All of the tents ( I love how they call them tents but they are actually massive temporary buildings made from wood and iron with very little canvas in them) were full so we sat in a biergarten and had an nice sunset over the festival:


Johannes came along after he had finished work too and we managed to get some room at a table inside one of the tents. You really wanna be inside later on as the place just goes absolutely bat-shit crazy. Everyone was up on their tables and having a great time. Again though, not really much to write about other than it was freaking awesome.

Oktoberfest the 1st (for me)


Today (Sunday 23rd) I got up early to go and meet my North American friends outside this place:


at 8am. We waited for an hour and got in for our first masse at Oktoberfest at about 9. Proost!

 

While the rest of the day was absolutely fantastic although there is not really anything to write about. You kinda just sit at a table, drink and talk shit. Occasionally there is some singing and or dancing on tables. The atmosphere was unbe-bloody-leivable.


I am so stoked that I had the opportunity to go. I was very jealous of the lederhosen, but I couldn't really justify shelling out the 200 euro for something I could not even fit in my bag. For lunch I had some delicious Ox that someone else couldn't eat. I wasn't even hungry but good god it was good. Possibly only rivaled by the 1/2 chicken I got a bit later. Beer + Food + Great people = my kind of paradise. Here is my happy face:


We left about 4pm and had a wander round. Photos don't really do the event justice but we'll give it a go anyway:


In the evening we went to the Hofbrauhaus for some cheaper masse. At Oktoberfest they were about 9.40 (and you tip up to 10 euro to avoid coinage) and at the pub they were 7.40 or something.

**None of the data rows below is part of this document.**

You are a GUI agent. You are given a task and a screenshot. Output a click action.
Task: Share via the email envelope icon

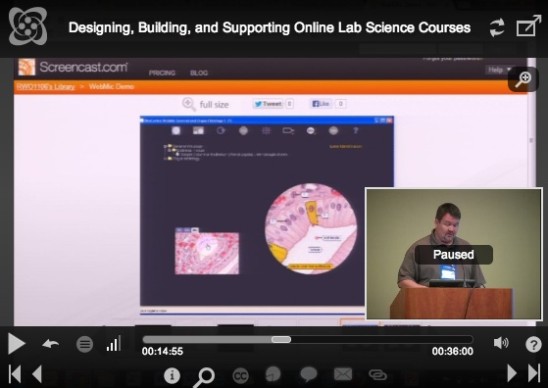(x=343, y=374)
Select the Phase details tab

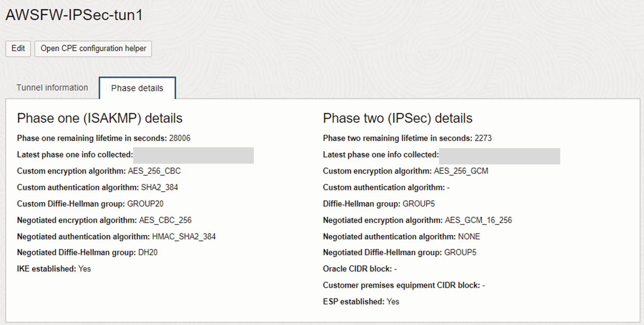(x=137, y=88)
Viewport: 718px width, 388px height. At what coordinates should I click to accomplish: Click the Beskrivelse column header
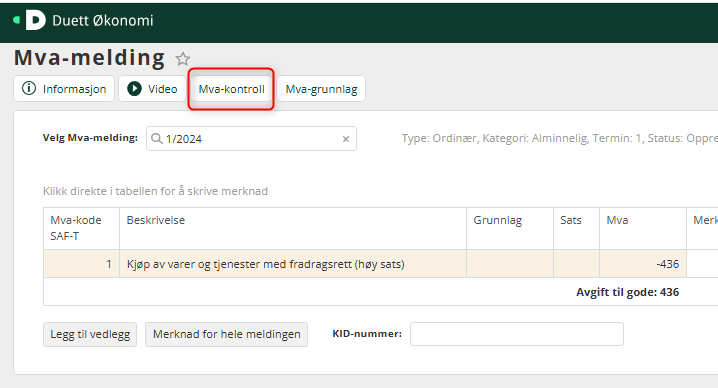pyautogui.click(x=293, y=228)
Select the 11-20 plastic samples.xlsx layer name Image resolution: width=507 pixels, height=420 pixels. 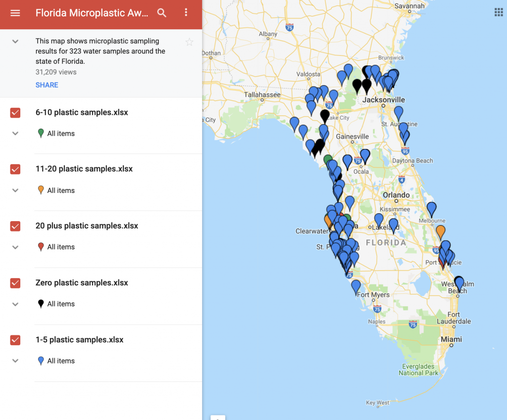[84, 169]
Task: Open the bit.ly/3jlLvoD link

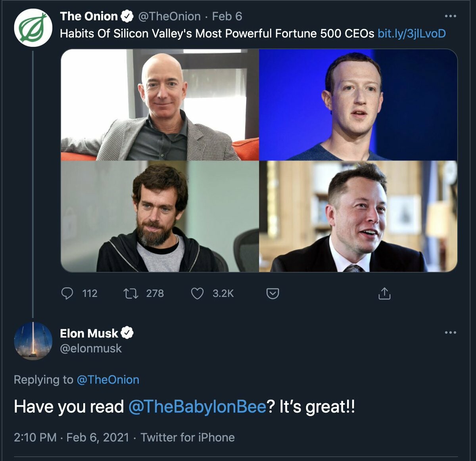Action: (411, 33)
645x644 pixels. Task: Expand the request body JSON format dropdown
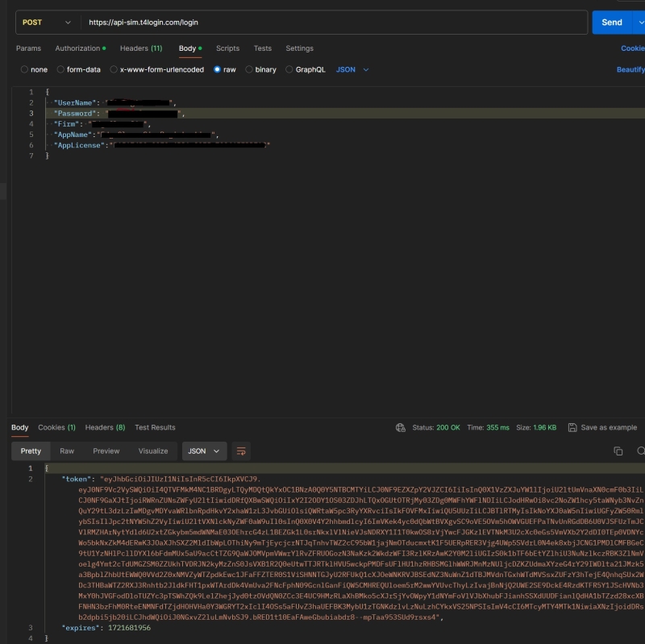(352, 70)
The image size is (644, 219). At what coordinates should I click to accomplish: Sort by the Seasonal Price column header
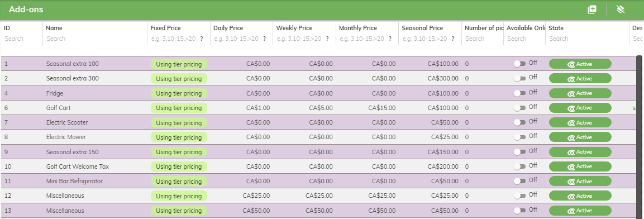pyautogui.click(x=422, y=28)
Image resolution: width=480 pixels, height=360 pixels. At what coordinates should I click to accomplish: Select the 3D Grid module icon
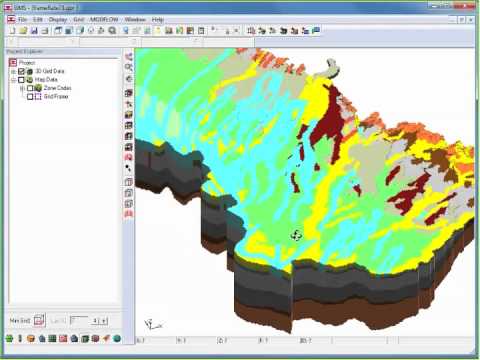85,339
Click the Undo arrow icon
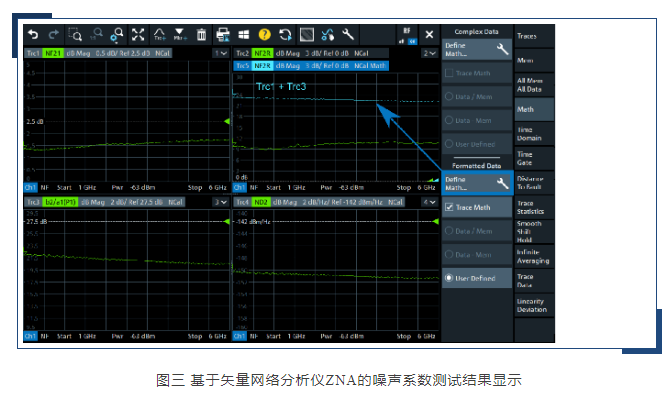The width and height of the screenshot is (670, 403). point(32,35)
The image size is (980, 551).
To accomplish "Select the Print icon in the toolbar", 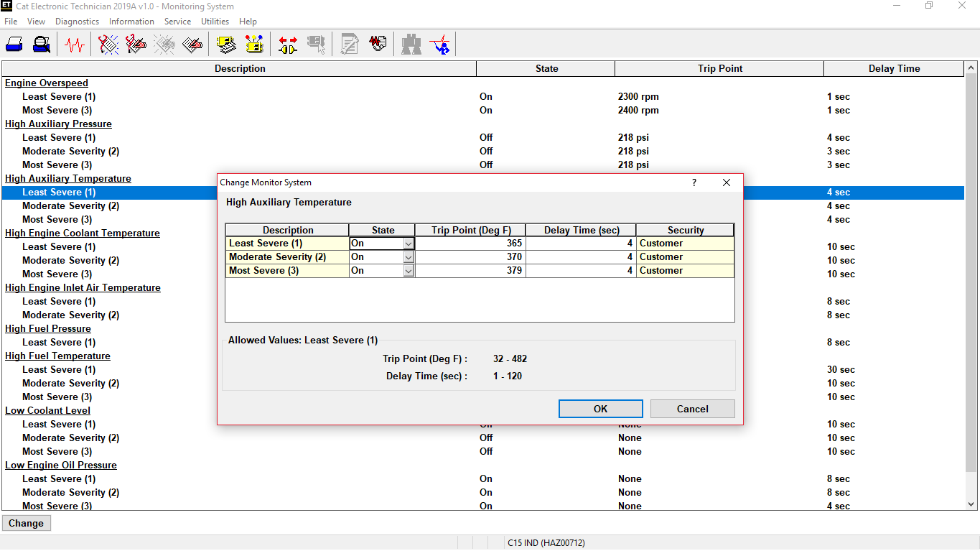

Unfortunately I stayed up until the trains had stopped so I got a big feed of BK and ran home (as you do). Luckily I headed in the right direction and made it home a-ok. Very good day.

Saturday, 22 September 2012

Munich Day 1

We had a bit of a sleep in today. I found out that going to Oktoberfest on day 1 meant lining up at 7am and then fighting and running to get to the front to get a table. That sounded pretty awful so I was happy to just chill out. For lunch we went to the super market to get some weisswurst (white sausage) and cooked that up, yum. We were going to go to the deutshc museum but we were running too late to make it worth while so instead Johannes took me on a bit of a bike tour. I was pretty terrified of riding on the road (without a helmet I might add) but its actually pretty sweet because of all the bike lanes. We rode through the English garden where we saw the wave:


It was pretty cold but there were a few hardy souls in it. It is a man made wave (obviously) in a river that runs through the park.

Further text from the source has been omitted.